Level: L2 Domain: NET

Requirement#

MCP servers exposed via HTTP/WebSocket transports MUST enforce TLS 1.2 or higher for all connections, with proper certificate validation and secure cipher suites. Plaintext HTTP MUST be disabled in production environments.

Rationale#

Unencrypted MCP communication exposes sensitive data including authentication tokens, tool parameters, and response data to network interception. Research has shown MCP servers transmitting API keys, database credentials, and user data over plaintext HTTP. The “NeighborJack” attacks demonstrated that servers binding to 0.0.0.0 without TLS enabled session hijacking from any device on the same network (cafés, coworking spaces). Microsoft’s security framework mandates TLS for all remote MCP connections, and the MCP specification explicitly requires HTTPS for production deployments.

Scope#

Applies to:

• HTTP/WebSocket transport servers
• Remote MCP servers (non-localhost)
• Proxy/gateway MCP servers
• MCP servers handling any sensitive data

Does NOT apply to:

• stdio transport (local process communication)
• Localhost-only development servers (127.0.0.1)
• Test/CI environments with no sensitive data

Required Evidence#

1. TLS Configuration: Server config showing TLS enabled with minimum version 1.2
2. Certificate validation: Valid certificate chain from trusted CA (or pinned cert for internal)
3. Cipher suite configuration: Strong ciphers only (no NULL, export, or weak ciphers)
4. HTTP redirect or blocking: Plaintext HTTP requests rejected or redirected to HTTPS
5. Test results:
   • HTTPS connection succeeds with valid certificate
   • HTTP connection fails or redirects
   • TLS 1.0/1.1 connections rejected
   • Self-signed certificate rejected (unless explicitly trusted)

Verification Guidance#

Static (code/config review)#

Look for:

// Node.js example with proper TLS
const https = require('https');
const fs = require('fs');

const options = {
  key: fs.readFileSync('private-key.pem'),
  cert: fs.readFileSync('certificate.pem'),
  // Enforce TLS 1.2 minimum
  secureOptions: constants.SSL_OP_NO_TLSv1 | constants.SSL_OP_NO_TLSv1_1,
  // Strong ciphers only
  ciphers: 'ECDHE-RSA-AES128-GCM-SHA256:ECDHE-RSA-AES256-GCM-SHA384',
  honorCipherOrder: true
};

https.createServer(options, app).listen(443);

# Python example with secure TLS
import ssl
from aiohttp import web

ssl_context = ssl.create_default_context(ssl.Purpose.CLIENT_AUTH)
ssl_context.load_cert_chain('certificate.pem', 'private-key.pem')
ssl_context.minimum_version = ssl.TLSVersion.TLSv1_2
ssl_context.set_ciphers('ECDHE+AESGCM:ECDHE+CHACHA20:!aNULL:!MD5:!DSS')
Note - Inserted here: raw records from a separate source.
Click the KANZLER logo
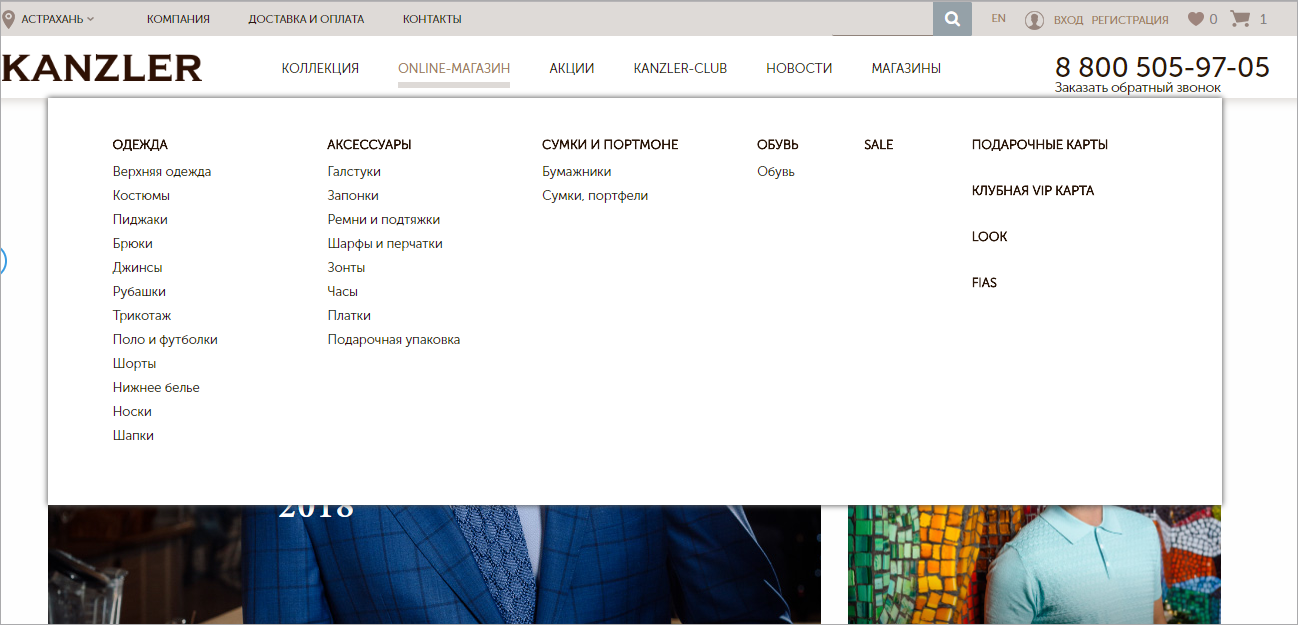 click(102, 68)
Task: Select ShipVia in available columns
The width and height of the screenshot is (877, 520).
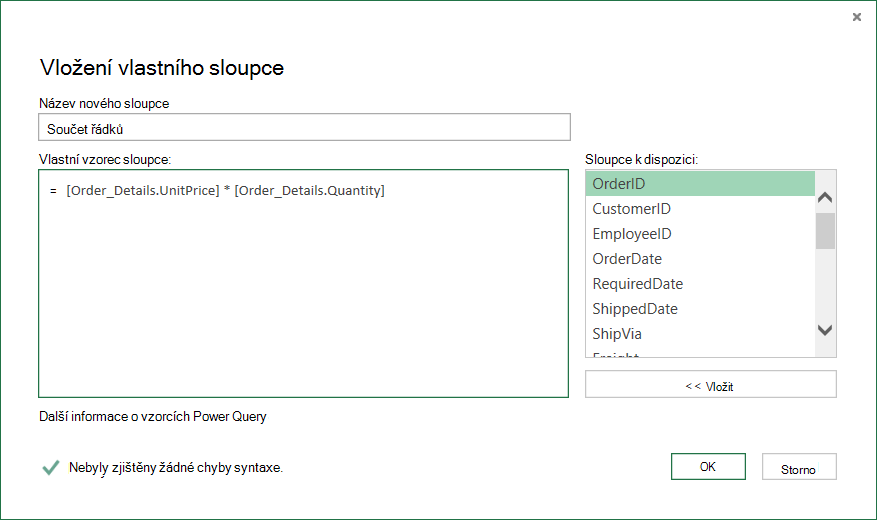Action: (700, 334)
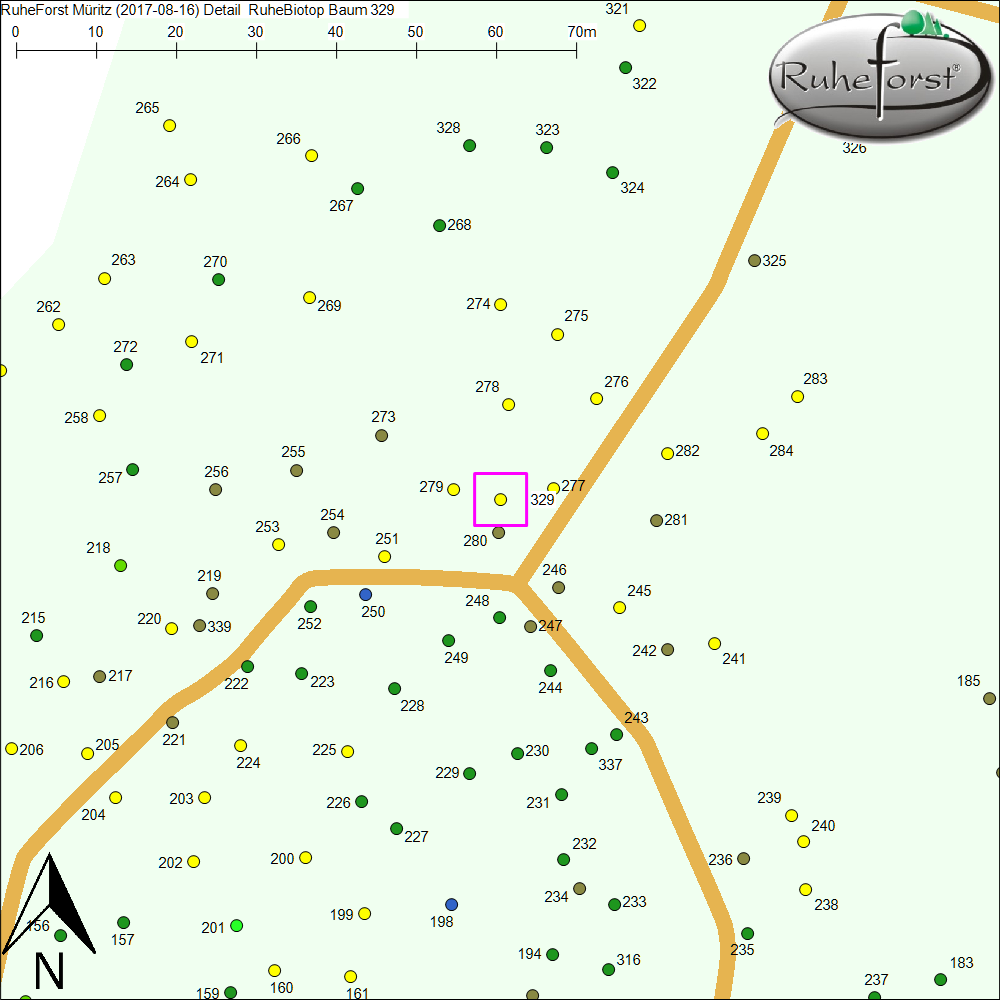Click the olive tree marker 325
The image size is (1000, 1000).
[x=754, y=260]
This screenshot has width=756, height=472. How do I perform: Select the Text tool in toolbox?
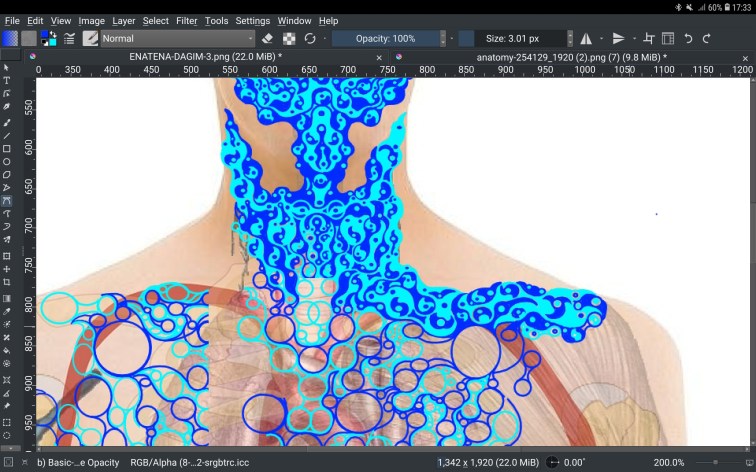(7, 81)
web.run_app(app, ssl_context=ssl_context, port=443)

Red flags:

• http:// URLs in production configs
• Missing SSL/TLS configuration
• verify=False or rejectUnauthorized: false
• Weak cipher suites or old TLS versions allowed
• Self-signed certificates without proper trust store

Dynamic (behavioral verification)#

Test with SSL Labs or testssl.sh:

# Check TLS configuration
testssl.sh https://mcp-server.example.com

# Verify minimum TLS version
openssl s_client -connect server:443 -tls1_1  # Should fail
openssl s_client -connect server:443 -tls1_2  # Should succeed

# Check certificate chain
openssl s_client -connect server:443 -showcerts

# Attempt plaintext connection
curl http://mcp-server.example.com  # Should fail or redirect

Expected results:

• Grade A or better from SSL Labs
• No weak ciphers or protocols
• Valid certificate chain to trusted root
• HTTP requests blocked or redirected

Mappings#

• CWE: CWE-319 (Cleartext Transmission of Sensitive Information), CWE-326 (Inadequate Encryption Strength)
• OWASP Top 10: A02:2021 – Cryptographic Failures
• OWASP MCP Top 10: MCP-01 (Token Mismanagement), MCP-07 (Insufficient Authentication)
• OWASP ASVS: V9.1 (Communications Security Requirements)
• NIST: SP 800-52r2 (Guidelines for TLS Implementations)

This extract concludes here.